IMG_0680 by amartin1955, on Flickr
IMG_0676 by amartin1955, on Flickr


----------



## davesnothere11 (Feb 7, 2012)

cgipson1 said:


> or you spot meter on the moon.. that actually works pretty well!



Worked for me (I think)
First attempt at this, took a couple tries but this was best:

f8, 1/320. iso 100, 300mm setting with spot meter on moon




2-6-12--Almost Full Moon by davesnothere11, on Flickr


----------



## Tight Knot (Feb 7, 2012)

Try this link, it helped me tremendously with my shots.
This link should be a sticky.
http://www.thephotoforum.com/forum/beyond-basics/147712-lunar-moon-photography-guide-astrostu.html


----------



## davesnothere11 (Feb 7, 2012)

Tight Knot said:
			
		

> Try this link, it helped me tremendously with my shots.
> This link should be a sticky.
> http://www.thephotoforum.com/forum/beyond-basics/147712-lunar-moon-photography-guide-astrostu.html



Looks good. Thanks for the link. I posted on that thread to bump it back into the current list.


----------



## Tight Knot (Feb 7, 2012)

davesnothere11 said:


> Tight Knot said:
> 
> 
> 
> ...


:thumbup:


----------



## Archer (Feb 7, 2012)

davesnothere11 said:
			
		

> Worked for me (I think)
> First attempt at this, took a couple tries but this was best:
> 
> f8, 1/320. iso 100, 300mm setting with spot meter on moon



Looking good. Tried night before last with awful results but wasn't using spot metering and forgot to turn off VR while on the tripod (don't know if that contributed). Completely overcast last night when I went out.


----------



## Tight Knot (Feb 7, 2012)

Archer said:


> davesnothere11 said:
> 
> 
> 
> ...


Try the link above, it is very helpful.


----------



## enzodm (Feb 7, 2012)

The nice thing with the moon is that is moving slowly.
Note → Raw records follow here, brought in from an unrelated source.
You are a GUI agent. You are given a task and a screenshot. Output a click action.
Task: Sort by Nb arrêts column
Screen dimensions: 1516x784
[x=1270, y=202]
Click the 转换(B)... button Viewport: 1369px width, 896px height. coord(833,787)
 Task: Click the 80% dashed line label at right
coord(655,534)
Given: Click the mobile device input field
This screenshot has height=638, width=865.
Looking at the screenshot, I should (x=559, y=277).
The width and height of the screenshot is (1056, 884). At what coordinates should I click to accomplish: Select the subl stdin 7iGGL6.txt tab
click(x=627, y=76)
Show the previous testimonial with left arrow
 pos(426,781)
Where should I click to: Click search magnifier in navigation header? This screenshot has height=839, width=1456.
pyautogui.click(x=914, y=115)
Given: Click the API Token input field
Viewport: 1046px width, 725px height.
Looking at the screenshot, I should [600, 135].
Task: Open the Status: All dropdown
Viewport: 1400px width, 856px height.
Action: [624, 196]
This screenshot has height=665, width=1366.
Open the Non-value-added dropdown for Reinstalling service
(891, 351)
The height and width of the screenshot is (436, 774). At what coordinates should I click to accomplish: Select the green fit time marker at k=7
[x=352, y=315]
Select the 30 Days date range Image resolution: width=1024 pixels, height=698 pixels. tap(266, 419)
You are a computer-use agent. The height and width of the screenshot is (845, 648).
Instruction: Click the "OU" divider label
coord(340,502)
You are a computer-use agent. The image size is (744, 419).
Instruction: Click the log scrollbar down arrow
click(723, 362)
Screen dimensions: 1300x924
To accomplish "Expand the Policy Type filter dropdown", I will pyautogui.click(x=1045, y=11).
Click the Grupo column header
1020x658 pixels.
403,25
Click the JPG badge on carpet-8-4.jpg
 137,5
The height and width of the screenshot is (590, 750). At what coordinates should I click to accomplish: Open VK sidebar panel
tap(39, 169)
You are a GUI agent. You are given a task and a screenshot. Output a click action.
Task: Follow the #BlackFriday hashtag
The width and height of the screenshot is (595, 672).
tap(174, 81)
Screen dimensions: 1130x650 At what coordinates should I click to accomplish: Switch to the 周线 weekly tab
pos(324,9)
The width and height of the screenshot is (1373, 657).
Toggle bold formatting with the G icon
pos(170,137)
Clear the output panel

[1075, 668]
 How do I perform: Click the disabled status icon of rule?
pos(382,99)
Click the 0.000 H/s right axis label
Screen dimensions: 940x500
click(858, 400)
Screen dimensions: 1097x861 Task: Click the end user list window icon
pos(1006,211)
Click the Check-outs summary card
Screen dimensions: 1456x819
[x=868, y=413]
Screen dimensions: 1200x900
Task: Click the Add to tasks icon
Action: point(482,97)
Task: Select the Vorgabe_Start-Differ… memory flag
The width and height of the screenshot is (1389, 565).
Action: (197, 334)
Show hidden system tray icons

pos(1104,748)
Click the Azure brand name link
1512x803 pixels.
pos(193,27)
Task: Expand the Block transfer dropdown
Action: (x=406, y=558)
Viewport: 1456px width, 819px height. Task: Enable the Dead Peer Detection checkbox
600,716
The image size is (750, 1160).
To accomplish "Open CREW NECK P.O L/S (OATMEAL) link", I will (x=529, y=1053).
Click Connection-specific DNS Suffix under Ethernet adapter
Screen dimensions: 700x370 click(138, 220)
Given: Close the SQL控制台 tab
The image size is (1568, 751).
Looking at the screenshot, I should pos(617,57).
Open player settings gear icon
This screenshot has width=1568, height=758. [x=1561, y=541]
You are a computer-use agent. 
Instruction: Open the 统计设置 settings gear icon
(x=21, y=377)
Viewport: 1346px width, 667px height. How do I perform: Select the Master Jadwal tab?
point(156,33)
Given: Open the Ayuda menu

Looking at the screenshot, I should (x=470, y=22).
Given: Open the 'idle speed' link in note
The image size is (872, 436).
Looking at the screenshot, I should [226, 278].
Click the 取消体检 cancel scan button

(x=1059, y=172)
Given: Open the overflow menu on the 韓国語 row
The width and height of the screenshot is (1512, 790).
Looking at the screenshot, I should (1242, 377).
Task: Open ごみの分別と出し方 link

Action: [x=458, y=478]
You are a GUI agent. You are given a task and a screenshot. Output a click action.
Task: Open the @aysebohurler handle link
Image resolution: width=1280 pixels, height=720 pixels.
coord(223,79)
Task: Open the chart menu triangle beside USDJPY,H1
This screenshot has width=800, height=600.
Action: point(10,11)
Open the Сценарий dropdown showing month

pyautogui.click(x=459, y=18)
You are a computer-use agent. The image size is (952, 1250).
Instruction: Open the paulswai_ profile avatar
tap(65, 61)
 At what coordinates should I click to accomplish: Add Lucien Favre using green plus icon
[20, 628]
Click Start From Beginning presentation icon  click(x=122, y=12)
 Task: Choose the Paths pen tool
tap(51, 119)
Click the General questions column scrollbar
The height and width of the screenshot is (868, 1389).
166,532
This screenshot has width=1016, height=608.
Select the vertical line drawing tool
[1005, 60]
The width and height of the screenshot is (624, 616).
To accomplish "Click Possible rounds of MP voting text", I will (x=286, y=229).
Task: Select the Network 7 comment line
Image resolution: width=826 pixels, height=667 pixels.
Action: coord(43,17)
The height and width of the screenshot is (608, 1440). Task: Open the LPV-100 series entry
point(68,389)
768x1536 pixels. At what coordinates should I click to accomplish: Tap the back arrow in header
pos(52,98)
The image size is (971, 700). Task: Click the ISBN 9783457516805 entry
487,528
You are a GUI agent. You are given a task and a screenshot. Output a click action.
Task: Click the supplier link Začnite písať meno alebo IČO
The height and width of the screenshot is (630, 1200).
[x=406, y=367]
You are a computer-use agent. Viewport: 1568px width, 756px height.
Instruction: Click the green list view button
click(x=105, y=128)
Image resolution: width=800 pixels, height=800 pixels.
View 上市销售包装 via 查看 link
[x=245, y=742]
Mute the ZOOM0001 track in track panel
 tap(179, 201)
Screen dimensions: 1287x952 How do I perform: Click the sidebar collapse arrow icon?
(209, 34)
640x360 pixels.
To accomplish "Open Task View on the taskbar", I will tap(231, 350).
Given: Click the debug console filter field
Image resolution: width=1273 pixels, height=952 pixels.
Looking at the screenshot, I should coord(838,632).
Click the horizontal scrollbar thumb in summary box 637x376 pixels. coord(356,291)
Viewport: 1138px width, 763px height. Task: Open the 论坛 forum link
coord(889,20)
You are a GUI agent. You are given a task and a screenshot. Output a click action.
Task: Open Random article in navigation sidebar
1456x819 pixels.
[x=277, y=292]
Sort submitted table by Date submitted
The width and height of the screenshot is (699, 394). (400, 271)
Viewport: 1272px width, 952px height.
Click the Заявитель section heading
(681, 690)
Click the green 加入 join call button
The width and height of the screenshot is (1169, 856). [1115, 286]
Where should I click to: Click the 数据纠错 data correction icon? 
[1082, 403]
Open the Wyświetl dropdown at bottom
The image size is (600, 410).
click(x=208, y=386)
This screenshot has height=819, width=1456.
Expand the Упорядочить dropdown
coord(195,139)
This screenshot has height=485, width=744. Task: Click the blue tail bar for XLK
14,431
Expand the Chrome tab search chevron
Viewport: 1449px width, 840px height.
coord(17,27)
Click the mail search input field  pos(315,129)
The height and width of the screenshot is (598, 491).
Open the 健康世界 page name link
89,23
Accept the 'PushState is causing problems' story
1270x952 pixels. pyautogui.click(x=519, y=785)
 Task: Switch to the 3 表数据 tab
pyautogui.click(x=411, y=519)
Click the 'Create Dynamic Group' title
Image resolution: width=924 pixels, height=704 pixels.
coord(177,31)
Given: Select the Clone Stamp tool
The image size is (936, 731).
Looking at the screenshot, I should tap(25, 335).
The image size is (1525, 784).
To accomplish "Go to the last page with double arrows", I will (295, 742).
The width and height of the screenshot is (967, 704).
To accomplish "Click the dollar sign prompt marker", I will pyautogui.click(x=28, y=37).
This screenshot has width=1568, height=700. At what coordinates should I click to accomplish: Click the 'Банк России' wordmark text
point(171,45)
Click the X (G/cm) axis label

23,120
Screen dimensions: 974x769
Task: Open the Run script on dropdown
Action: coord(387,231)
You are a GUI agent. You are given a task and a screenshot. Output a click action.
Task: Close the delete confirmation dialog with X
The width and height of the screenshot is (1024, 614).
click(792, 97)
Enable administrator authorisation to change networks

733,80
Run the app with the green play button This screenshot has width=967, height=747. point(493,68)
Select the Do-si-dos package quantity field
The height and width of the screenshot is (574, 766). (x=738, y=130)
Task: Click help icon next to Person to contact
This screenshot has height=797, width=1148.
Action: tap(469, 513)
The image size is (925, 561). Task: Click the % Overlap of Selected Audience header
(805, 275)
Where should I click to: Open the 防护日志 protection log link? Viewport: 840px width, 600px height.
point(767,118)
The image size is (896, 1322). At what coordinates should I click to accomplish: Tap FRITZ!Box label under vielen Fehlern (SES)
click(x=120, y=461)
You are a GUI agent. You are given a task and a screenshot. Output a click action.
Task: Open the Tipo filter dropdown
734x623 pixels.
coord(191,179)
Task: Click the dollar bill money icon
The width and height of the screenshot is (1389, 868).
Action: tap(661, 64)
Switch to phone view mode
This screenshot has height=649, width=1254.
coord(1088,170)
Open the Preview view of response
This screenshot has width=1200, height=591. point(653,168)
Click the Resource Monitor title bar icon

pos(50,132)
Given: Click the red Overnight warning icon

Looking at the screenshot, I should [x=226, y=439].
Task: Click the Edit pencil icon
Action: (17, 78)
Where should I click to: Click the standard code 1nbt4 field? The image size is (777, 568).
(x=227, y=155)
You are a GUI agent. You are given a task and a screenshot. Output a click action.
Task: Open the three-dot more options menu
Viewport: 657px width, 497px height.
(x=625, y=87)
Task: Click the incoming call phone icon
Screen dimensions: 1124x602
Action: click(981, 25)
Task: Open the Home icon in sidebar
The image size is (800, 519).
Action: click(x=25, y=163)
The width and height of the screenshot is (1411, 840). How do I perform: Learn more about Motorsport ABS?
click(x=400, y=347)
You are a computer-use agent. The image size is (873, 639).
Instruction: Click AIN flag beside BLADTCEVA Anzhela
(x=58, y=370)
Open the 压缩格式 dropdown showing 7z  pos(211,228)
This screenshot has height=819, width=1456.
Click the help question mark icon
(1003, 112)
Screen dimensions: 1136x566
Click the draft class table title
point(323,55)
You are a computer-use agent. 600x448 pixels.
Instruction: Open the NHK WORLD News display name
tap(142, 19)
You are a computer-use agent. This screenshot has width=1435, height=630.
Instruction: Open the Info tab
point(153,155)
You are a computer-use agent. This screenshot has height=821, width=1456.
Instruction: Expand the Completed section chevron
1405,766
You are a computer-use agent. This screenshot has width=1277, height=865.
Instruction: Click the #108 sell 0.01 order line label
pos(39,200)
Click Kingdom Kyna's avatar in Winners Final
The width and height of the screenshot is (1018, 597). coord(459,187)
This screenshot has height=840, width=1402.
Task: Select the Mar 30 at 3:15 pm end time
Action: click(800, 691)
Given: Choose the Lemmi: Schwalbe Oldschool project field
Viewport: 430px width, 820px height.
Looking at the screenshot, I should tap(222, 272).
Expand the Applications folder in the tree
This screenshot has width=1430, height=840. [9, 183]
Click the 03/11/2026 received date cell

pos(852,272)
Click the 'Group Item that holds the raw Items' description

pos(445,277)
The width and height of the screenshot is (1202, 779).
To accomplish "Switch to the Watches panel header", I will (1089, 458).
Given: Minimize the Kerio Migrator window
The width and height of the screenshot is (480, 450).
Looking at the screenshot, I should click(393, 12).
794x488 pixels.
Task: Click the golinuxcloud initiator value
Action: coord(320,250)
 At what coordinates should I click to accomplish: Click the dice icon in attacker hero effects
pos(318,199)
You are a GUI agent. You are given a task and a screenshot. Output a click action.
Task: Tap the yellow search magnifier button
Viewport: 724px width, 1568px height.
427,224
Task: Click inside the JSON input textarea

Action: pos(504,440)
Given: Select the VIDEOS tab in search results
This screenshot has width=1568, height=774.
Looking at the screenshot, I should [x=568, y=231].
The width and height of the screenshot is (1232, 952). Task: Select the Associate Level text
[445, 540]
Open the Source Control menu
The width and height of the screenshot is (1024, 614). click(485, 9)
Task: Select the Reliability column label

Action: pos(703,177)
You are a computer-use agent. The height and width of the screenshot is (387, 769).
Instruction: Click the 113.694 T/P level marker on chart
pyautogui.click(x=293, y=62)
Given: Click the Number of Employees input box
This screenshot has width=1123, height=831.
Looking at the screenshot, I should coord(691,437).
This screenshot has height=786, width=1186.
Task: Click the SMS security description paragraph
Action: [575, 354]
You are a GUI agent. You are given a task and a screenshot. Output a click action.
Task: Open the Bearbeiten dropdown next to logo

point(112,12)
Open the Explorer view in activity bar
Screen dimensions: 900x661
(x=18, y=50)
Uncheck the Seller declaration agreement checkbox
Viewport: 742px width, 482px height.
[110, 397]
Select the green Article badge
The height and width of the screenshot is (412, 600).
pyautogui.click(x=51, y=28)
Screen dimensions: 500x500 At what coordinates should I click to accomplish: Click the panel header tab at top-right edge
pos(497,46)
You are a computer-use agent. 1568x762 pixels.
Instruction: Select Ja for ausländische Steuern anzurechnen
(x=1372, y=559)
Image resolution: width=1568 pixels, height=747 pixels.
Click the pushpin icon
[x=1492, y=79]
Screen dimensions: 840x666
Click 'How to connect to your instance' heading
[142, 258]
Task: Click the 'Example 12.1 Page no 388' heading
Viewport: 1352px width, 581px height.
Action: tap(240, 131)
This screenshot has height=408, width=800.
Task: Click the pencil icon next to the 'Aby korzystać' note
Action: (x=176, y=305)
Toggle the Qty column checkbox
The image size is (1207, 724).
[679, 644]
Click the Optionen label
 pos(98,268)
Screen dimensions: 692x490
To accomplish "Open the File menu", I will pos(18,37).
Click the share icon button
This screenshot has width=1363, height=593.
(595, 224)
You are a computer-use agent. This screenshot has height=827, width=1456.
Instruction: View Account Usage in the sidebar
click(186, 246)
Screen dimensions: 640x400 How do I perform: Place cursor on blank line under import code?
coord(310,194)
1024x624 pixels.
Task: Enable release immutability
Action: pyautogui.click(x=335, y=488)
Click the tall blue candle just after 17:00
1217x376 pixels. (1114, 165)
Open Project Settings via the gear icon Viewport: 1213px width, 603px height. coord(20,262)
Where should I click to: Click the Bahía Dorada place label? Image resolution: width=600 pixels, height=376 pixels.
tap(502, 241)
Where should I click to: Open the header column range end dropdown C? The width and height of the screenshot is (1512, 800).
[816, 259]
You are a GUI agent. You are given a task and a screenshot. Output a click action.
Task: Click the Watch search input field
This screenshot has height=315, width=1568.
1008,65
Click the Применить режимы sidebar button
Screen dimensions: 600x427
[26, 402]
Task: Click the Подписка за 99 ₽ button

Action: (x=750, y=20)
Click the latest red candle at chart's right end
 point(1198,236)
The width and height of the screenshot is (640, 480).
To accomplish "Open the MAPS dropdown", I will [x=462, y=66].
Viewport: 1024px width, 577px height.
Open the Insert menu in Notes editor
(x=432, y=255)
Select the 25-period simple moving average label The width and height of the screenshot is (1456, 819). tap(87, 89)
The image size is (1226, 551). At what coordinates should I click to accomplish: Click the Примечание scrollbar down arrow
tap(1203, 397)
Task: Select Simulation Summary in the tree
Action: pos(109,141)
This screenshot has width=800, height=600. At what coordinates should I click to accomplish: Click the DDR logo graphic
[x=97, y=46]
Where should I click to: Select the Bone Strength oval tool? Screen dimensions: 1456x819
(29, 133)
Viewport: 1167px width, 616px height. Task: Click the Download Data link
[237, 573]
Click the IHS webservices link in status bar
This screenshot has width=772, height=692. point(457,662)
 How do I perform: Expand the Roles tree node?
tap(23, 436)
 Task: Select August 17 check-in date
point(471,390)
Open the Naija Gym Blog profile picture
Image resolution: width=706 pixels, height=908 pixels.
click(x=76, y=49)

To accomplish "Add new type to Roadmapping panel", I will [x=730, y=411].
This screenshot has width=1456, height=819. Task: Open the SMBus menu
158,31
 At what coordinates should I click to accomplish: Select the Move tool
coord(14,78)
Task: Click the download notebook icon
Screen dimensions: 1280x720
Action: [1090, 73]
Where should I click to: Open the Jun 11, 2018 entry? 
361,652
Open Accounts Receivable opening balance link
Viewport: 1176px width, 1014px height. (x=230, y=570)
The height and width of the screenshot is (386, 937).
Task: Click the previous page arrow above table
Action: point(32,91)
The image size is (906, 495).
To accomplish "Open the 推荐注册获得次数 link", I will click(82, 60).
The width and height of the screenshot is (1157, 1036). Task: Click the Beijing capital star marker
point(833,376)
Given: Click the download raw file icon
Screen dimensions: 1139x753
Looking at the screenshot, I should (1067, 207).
You have the time to test many different triads


----------



## HughGuessWho (Feb 7, 2012)

LightSpeed said:


> HughGuessWho said:
> 
> 
> > I think the question was "can someone tell me* what settings *i can use to get a shot of the full moon tonite"
> ...



No offense taken, but thanks.

And, oh, I can relate to the "good looking" problem. :er:


----------